If you're lucid, the best plan might be to confront your nightmares head-on. Some people like to turn around and hug whatever's chasing them, but I favour fire.

----------


## Laineykins

yeah, i usually try to do that, and i'm usually successful in the standard nightmares. 
the false awakenings, however, not so much since i have no idea that i'm dreaming.

a side note on confronting your nightmares:
when i was about 4, i had a recurring dream that my family and i were at a playground, and a giant monster came, so we ran and got in the car and drove home, but the monster climbed on top of the car. we would always make it into the house, but i would wake up just as the monster was breaking down the back door. the last time i had the dream, the monster came in, and i threw a block of mozzarella cheese at it and it turned into a grease spot on the wall.

----------


## louie54

> If you're lucid, the best plan might be to confront your nightmares head-on. Some people like to turn around and hug whatever's chasing them, but I favour fire.

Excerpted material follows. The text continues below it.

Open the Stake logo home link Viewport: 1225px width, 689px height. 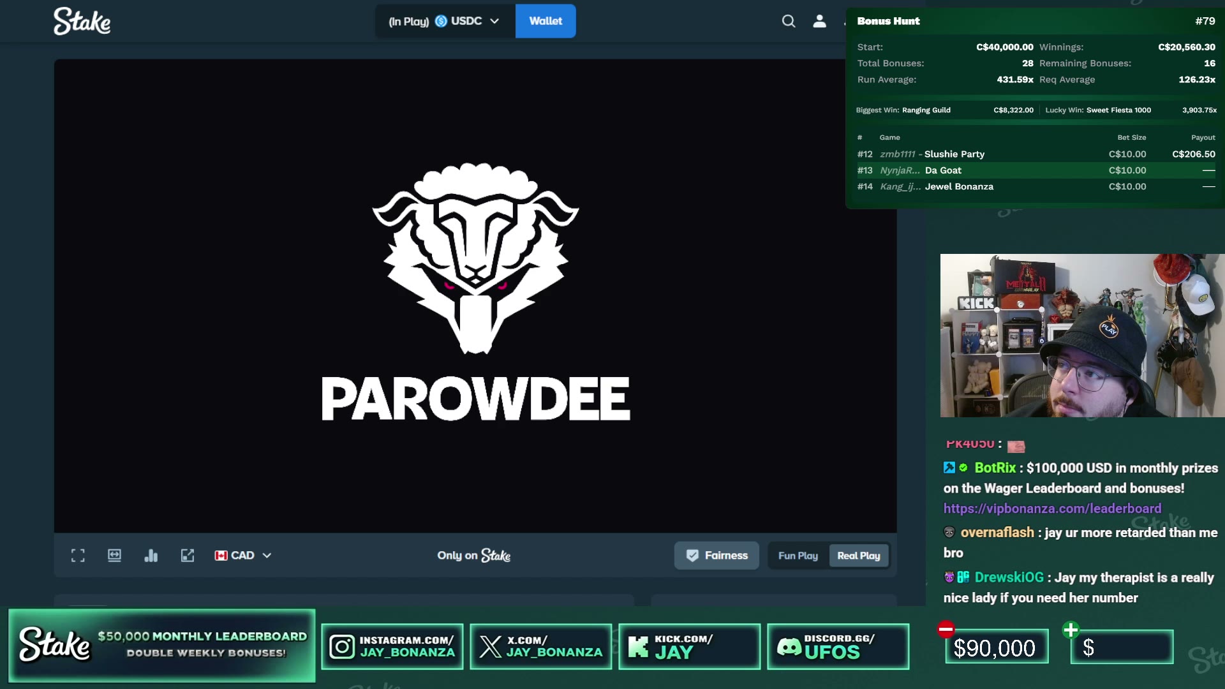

This is true, though you do have to be lucid first. This also requires lucidity, but you can also try to lead your dream in another direction by the choices you make in them. Jump out your window and fly away from the scene, something enjoyable so that the positive feeling is in your mindset, therefor, you are now directing the course of a good dream. Sleep paralysis can be tricky however, but you would know that non of it is real, and you have to remind yourself of that. If you can, spin your "dream body" into a dream but beware of a possible false awakening following sleep paralysis for this is common.

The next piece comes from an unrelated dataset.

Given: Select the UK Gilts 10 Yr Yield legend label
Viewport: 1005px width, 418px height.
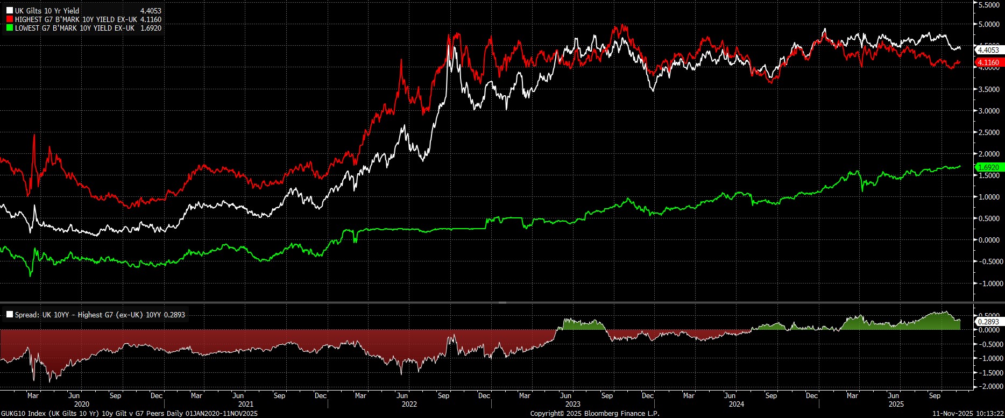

I have a real life question. Have you been stressing out lately, or at least more than normal? Because stress can give you nightmares.

----------


## Laineykins

yeah, i'm pretty good at stress management while i'm awake, so i've been feeling okay, but i do have a lot of potentially extremely stressful things going on right now. i think because i don't allow myself to freak out while awake, it's coming out in my dreams.

----------